**Problem requirements**. Using the records below, quote only the span that opens with the line containing "Kali (237, 168)" and closes with the line containing "Σύνδεση (85, 2398)", exactly and inclusively.

[Dataset entries]
-=-=-=-=-

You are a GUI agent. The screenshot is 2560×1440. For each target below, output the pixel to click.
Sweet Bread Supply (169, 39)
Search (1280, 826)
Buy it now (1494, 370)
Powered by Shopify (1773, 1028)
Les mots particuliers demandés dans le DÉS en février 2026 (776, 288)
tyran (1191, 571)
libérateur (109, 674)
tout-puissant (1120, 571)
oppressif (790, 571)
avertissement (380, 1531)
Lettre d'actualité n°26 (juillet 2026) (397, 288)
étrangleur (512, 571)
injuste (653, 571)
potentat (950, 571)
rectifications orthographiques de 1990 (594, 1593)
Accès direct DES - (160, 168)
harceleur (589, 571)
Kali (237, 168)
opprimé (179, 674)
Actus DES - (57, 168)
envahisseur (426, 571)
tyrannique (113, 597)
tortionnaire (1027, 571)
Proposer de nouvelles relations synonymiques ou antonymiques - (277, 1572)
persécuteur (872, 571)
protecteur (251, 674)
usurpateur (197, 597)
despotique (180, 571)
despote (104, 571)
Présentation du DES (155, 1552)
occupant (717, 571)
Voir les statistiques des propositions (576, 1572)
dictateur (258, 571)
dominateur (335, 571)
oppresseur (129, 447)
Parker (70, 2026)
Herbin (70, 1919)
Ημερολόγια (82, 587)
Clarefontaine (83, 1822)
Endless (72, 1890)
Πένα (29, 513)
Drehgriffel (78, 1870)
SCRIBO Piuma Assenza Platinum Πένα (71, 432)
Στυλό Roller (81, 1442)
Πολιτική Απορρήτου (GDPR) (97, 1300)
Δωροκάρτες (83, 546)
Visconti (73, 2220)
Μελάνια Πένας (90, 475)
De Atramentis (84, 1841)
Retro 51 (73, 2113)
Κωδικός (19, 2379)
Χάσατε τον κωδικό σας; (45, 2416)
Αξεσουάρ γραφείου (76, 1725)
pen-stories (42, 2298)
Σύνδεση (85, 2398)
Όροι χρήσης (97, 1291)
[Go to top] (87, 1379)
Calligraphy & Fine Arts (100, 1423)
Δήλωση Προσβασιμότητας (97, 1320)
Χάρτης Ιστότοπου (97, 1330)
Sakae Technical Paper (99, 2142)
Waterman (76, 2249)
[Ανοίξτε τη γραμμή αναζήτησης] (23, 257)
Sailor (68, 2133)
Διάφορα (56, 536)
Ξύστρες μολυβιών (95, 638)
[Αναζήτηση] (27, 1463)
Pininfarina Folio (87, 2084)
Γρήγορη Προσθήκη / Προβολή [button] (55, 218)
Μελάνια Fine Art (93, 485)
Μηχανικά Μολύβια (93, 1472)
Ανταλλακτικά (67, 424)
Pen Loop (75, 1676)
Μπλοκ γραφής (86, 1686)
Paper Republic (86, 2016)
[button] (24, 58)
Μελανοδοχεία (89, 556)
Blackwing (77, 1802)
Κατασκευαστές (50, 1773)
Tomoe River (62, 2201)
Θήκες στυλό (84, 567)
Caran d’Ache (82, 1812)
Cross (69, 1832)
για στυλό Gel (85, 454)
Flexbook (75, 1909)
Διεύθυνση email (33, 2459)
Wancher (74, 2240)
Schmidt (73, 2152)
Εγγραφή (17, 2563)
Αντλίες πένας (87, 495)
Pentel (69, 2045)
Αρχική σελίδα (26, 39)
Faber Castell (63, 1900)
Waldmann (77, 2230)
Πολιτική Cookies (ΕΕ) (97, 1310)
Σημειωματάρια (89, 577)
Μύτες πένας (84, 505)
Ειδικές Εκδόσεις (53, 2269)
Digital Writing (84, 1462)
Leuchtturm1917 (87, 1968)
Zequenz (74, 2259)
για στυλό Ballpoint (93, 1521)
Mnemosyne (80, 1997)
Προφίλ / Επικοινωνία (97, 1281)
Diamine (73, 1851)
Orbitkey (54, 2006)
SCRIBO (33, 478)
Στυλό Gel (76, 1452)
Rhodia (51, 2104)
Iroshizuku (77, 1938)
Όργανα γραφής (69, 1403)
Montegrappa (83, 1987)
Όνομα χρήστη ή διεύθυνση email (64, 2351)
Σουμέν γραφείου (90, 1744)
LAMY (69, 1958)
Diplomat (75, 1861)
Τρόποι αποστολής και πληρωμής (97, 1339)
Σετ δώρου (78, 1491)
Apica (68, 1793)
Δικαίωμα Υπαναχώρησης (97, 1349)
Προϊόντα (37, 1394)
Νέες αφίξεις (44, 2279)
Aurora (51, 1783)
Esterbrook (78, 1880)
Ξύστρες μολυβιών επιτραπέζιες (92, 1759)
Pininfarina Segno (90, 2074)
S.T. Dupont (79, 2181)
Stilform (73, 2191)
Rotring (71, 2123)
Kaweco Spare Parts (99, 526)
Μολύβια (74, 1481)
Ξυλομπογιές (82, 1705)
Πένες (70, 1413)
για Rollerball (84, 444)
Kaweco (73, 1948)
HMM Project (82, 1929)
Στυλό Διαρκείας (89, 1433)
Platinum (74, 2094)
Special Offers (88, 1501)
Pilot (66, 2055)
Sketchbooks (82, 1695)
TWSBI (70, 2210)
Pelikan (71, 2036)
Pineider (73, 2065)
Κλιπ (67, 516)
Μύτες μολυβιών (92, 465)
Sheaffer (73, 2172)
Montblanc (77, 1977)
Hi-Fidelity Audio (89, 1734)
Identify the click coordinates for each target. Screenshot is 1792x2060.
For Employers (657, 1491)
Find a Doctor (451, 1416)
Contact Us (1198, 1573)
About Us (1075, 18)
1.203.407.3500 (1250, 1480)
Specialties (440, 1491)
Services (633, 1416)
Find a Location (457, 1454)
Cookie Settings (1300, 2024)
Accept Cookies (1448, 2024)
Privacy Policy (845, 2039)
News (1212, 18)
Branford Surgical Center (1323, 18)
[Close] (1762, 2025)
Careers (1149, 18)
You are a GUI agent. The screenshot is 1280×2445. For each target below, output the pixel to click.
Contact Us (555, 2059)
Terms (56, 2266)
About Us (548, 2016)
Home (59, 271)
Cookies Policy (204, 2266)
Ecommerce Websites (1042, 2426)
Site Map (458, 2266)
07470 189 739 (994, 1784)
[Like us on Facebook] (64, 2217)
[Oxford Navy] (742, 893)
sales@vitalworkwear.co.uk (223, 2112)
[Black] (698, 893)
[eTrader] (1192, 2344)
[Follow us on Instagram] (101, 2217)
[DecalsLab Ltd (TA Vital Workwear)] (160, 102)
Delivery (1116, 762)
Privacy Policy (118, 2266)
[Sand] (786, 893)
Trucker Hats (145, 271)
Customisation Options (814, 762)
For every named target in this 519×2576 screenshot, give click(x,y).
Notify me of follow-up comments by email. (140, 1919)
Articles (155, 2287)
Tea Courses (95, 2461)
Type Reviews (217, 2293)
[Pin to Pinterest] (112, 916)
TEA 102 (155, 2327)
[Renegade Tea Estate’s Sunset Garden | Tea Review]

-=-=-=-=-

**Result for this exercise**.
Kali (237, 168)
opprimé (179, 674)
Actus DES - (57, 168)
envahisseur (426, 571)
tyrannique (113, 597)
tortionnaire (1027, 571)
Proposer de nouvelles relations synonymiques ou antonymiques - (277, 1572)
persécuteur (872, 571)
protecteur (251, 674)
usurpateur (197, 597)
despotique (180, 571)
despote (104, 571)
Présentation du DES (155, 1552)
occupant (717, 571)
Voir les statistiques des propositions (576, 1572)
dictateur (258, 571)
dominateur (335, 571)
oppresseur (129, 447)
Parker (70, 2026)
Herbin (70, 1919)
Ημερολόγια (82, 587)
Clarefontaine (83, 1822)
Endless (72, 1890)
Πένα (29, 513)
Drehgriffel (78, 1870)
SCRIBO Piuma Assenza Platinum Πένα (71, 432)
Στυλό Roller (81, 1442)
Πολιτική Απορρήτου (GDPR) (97, 1300)
Δωροκάρτες (83, 546)
Visconti (73, 2220)
Μελάνια Πένας (90, 475)
De Atramentis (84, 1841)
Retro 51 (73, 2113)
Κωδικός (19, 2379)
Χάσατε τον κωδικό σας; (45, 2416)
Αξεσουάρ γραφείου (76, 1725)
pen-stories (42, 2298)
Σύνδεση (85, 2398)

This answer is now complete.